- TASK GOAL -
Format these lines as a Markdown table with two columns, n for the row number and Line for the line itself, leaving out blank lines and the pictures.

[Start of ENTRIES SUPPLIED]

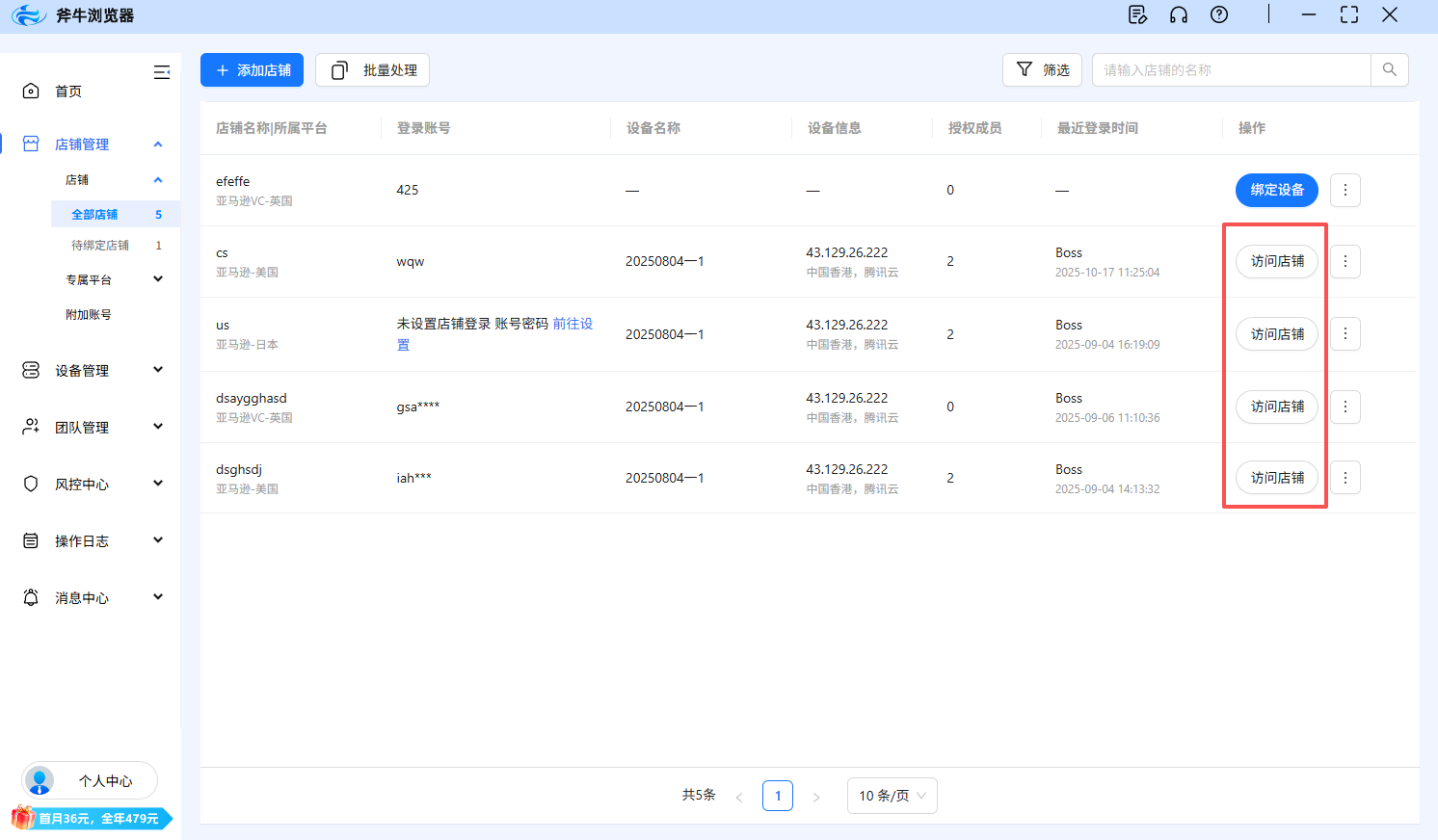Select the 首页 home icon
This screenshot has height=840, width=1438.
[30, 91]
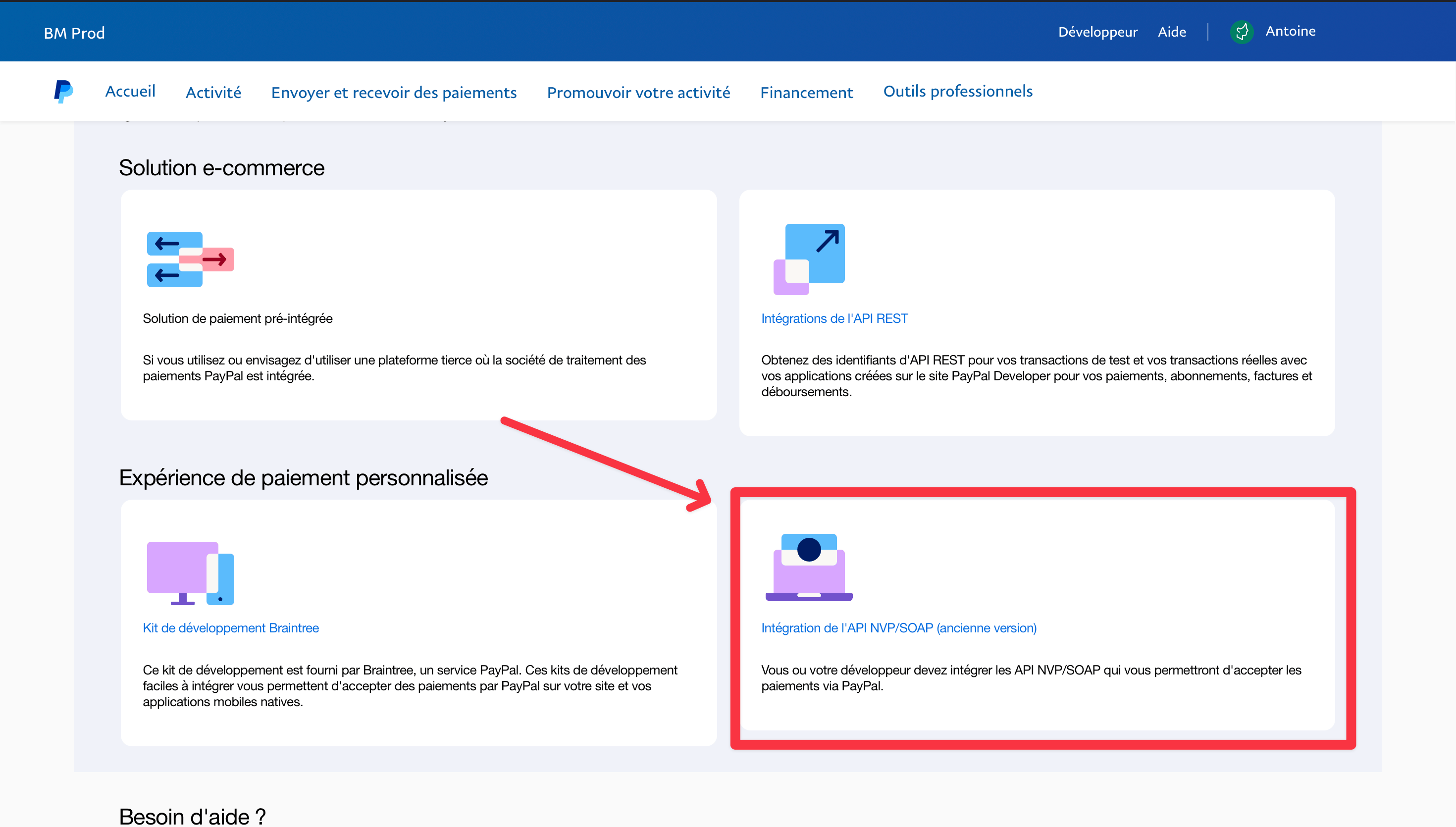Click the Développeur link in header

(1097, 32)
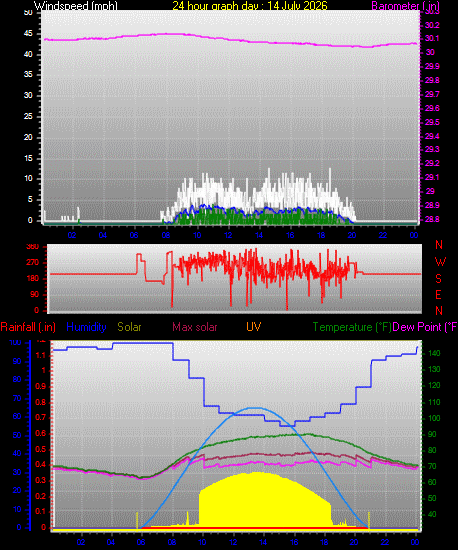Select the Temperature (°F) legend label
The width and height of the screenshot is (458, 550).
[x=352, y=327]
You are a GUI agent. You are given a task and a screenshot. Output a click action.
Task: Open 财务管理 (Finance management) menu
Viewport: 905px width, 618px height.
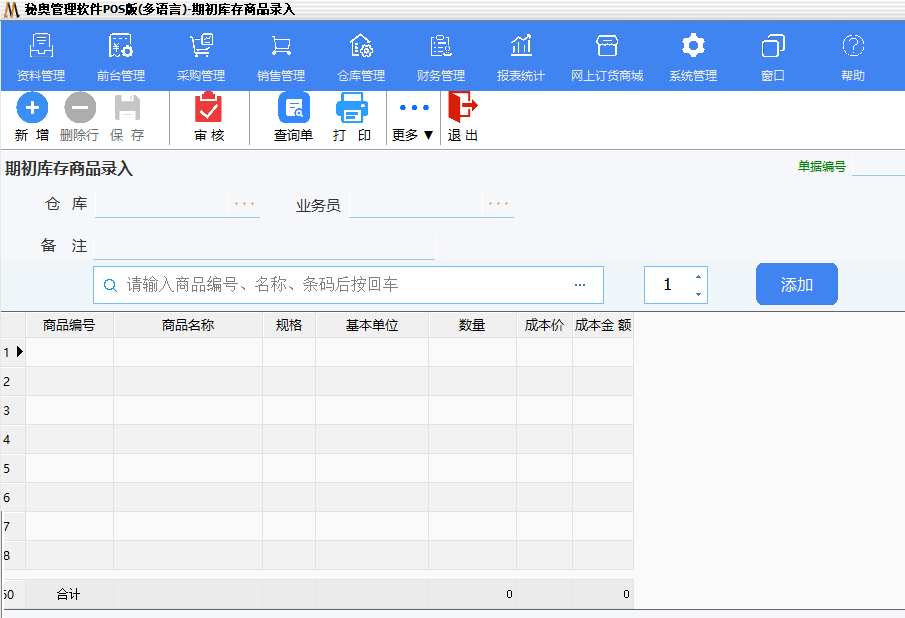441,58
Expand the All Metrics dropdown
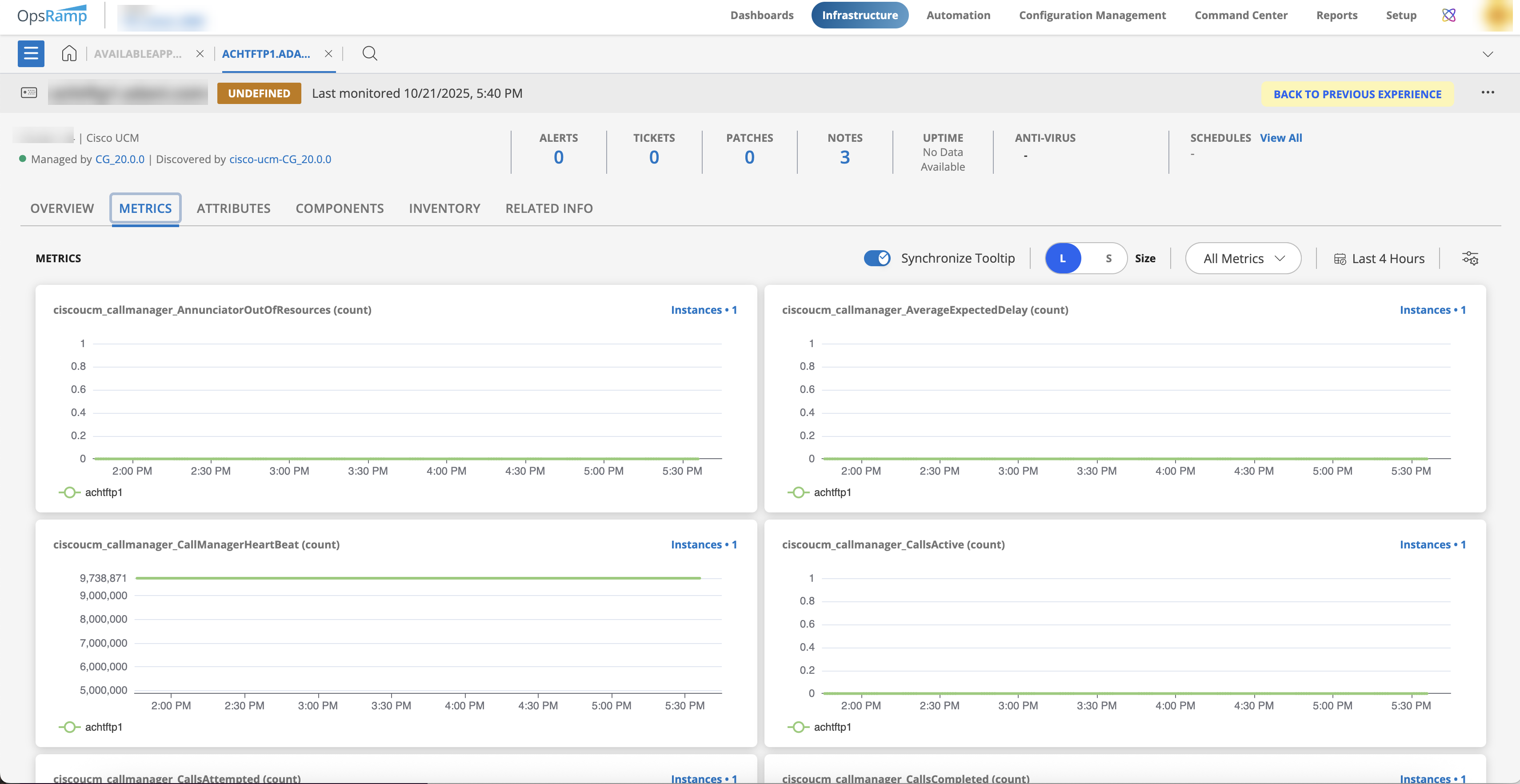The image size is (1520, 784). [x=1243, y=258]
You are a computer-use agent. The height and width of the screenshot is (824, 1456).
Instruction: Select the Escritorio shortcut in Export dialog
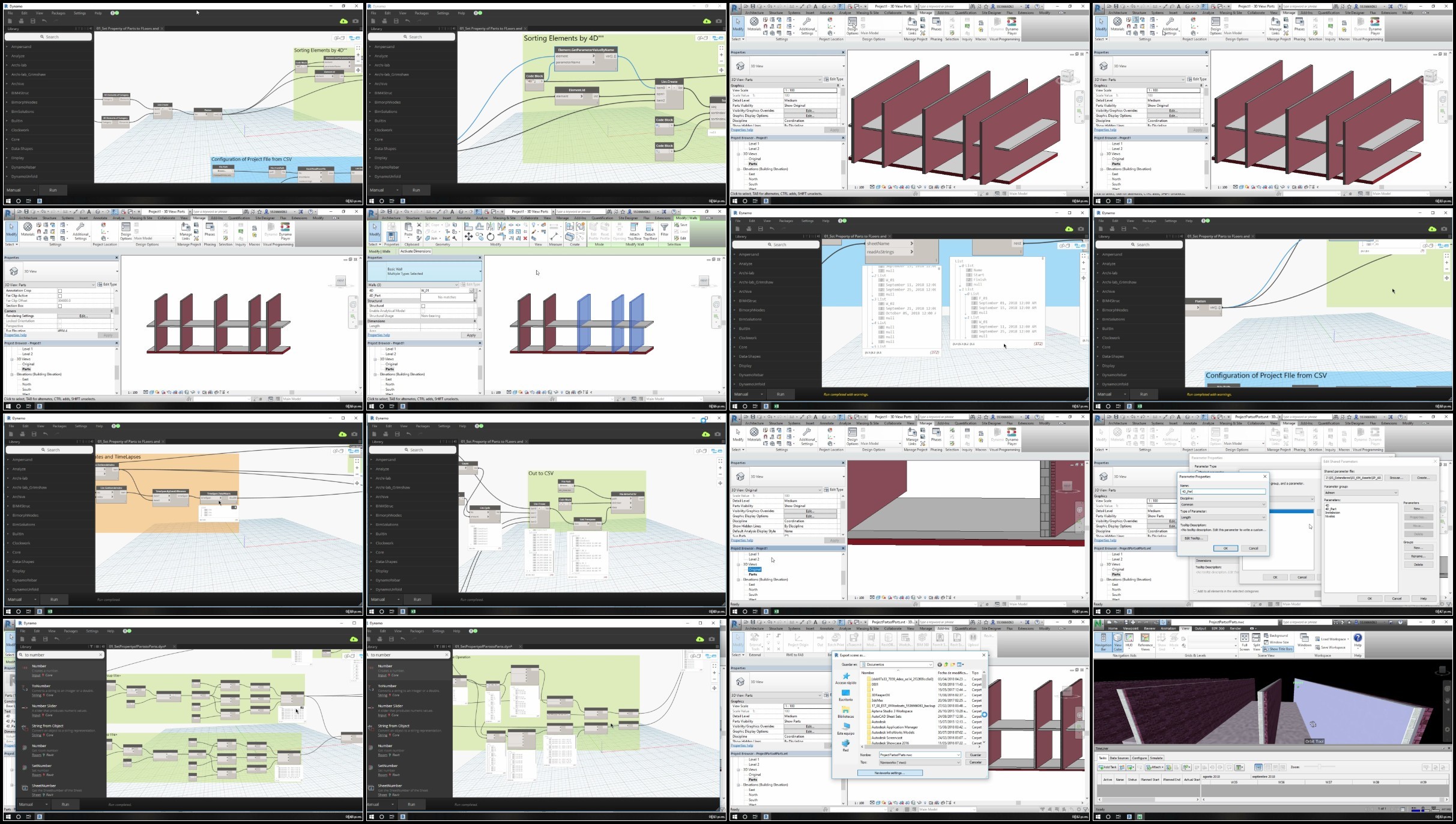(845, 695)
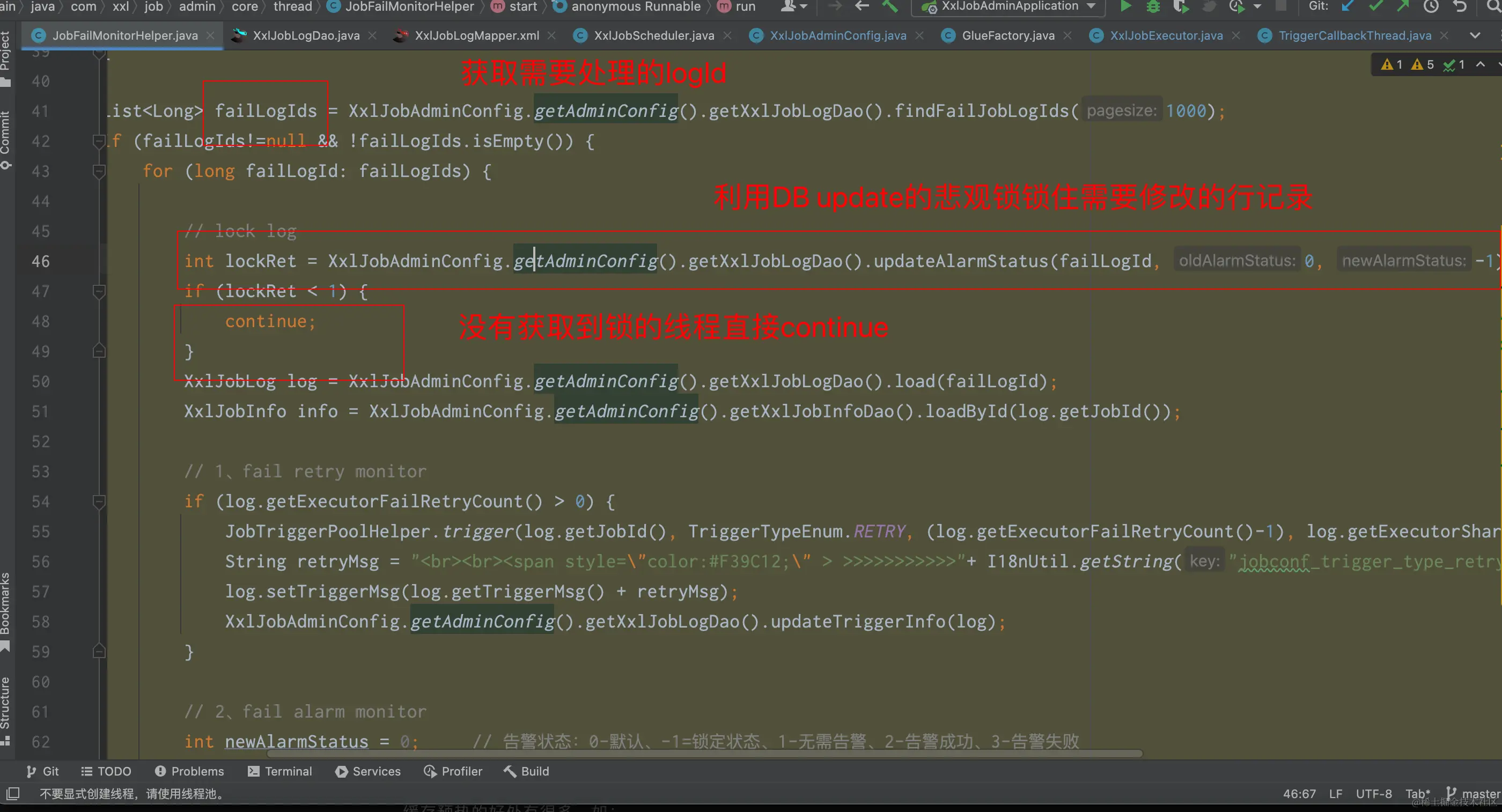The image size is (1502, 812).
Task: Click the green Debug bug icon
Action: coord(1153,6)
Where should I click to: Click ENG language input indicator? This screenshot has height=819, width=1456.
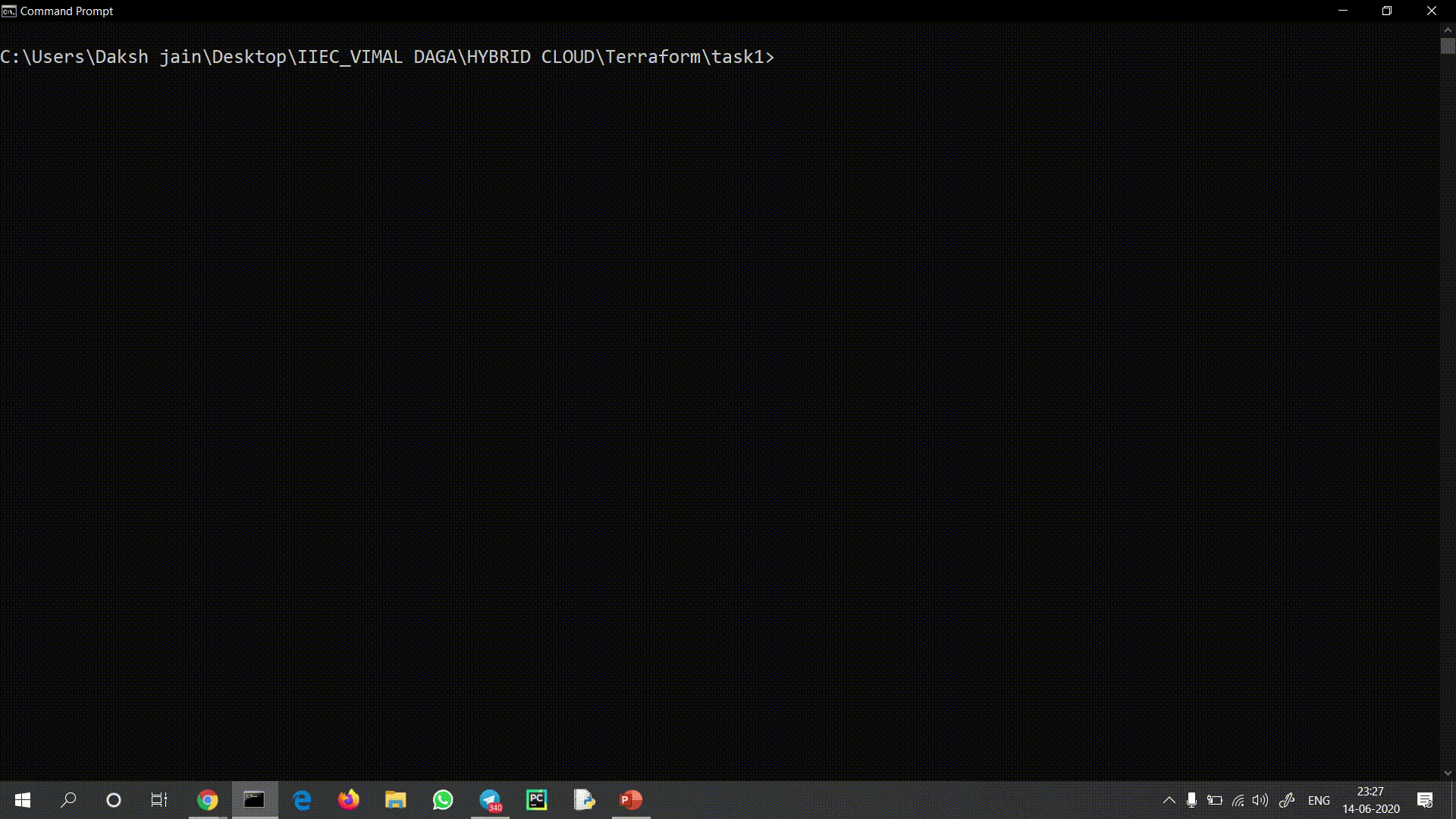1319,800
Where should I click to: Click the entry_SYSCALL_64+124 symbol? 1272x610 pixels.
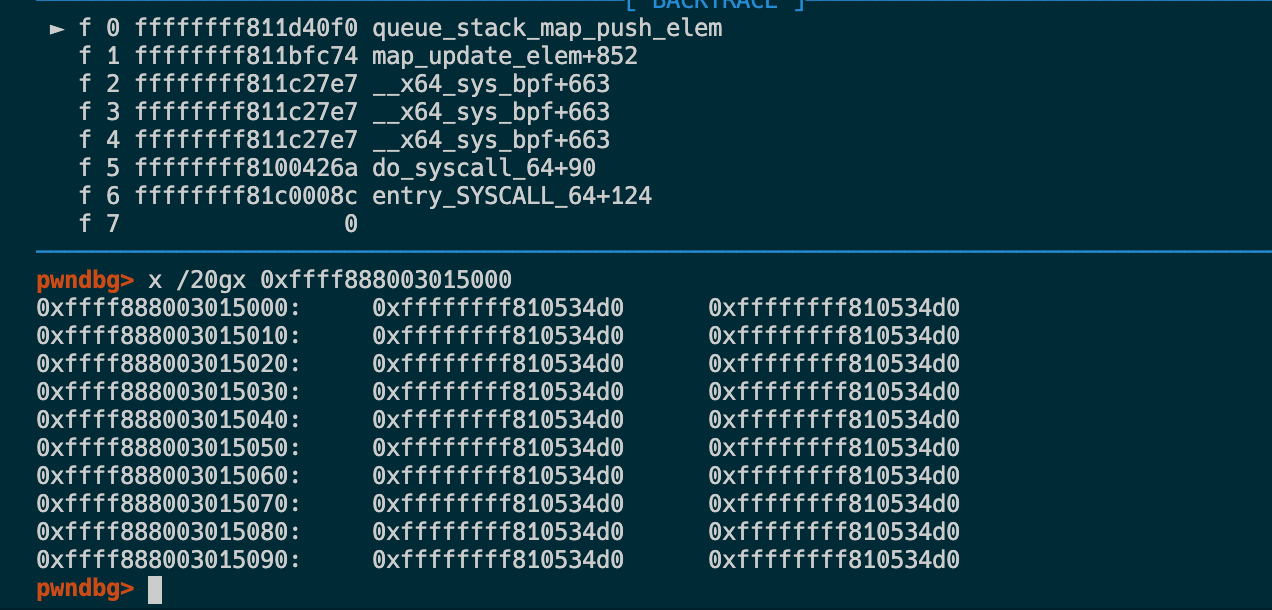point(512,196)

[End of ENTRIES SUPPLIED]

- RESULT FOR THIS EXERCISE -
| n | Line |
|---|---|
| 1 | Select the 首页 home icon |
| 2 | This screenshot has height=840, width=1438. |
| 3 | [30, 91] |
| 4 | Click the Développeur link in header |
| 5 | (1097, 32) |
| 6 | Select the Temperature (°F) legend label |
| 7 | The width and height of the screenshot is (458, 550). |
| 8 | [x=352, y=327] |
| 9 | You are a GUI agent. You are given a task and a screenshot. Output a click action. |
| 10 | Task: Open 财务管理 (Finance management) menu |
| 11 | Viewport: 905px width, 618px height. |
| 12 | 441,58 |
| 13 | Expand the All Metrics dropdown |
| 14 | The image size is (1520, 784). [x=1243, y=258] |
| 15 | You are a computer-use agent. The height and width of the screenshot is (824, 1456). |
| 16 | Instruction: Select the Escritorio shortcut in Export dialog |
| 17 | (845, 695) |
| 18 | The image size is (1502, 812). |
| 19 | Task: Click the green Debug bug icon |
| 20 | Action: coord(1153,6) |
| 21 | Where should I click to: Click ENG language input indicator? This screenshot has height=819, width=1456. |
| 22 | 1319,800 |
| 23 | Where should I click to: Click the entry_SYSCALL_64+124 symbol? 1272x610 pixels. |
| 24 | point(512,196) |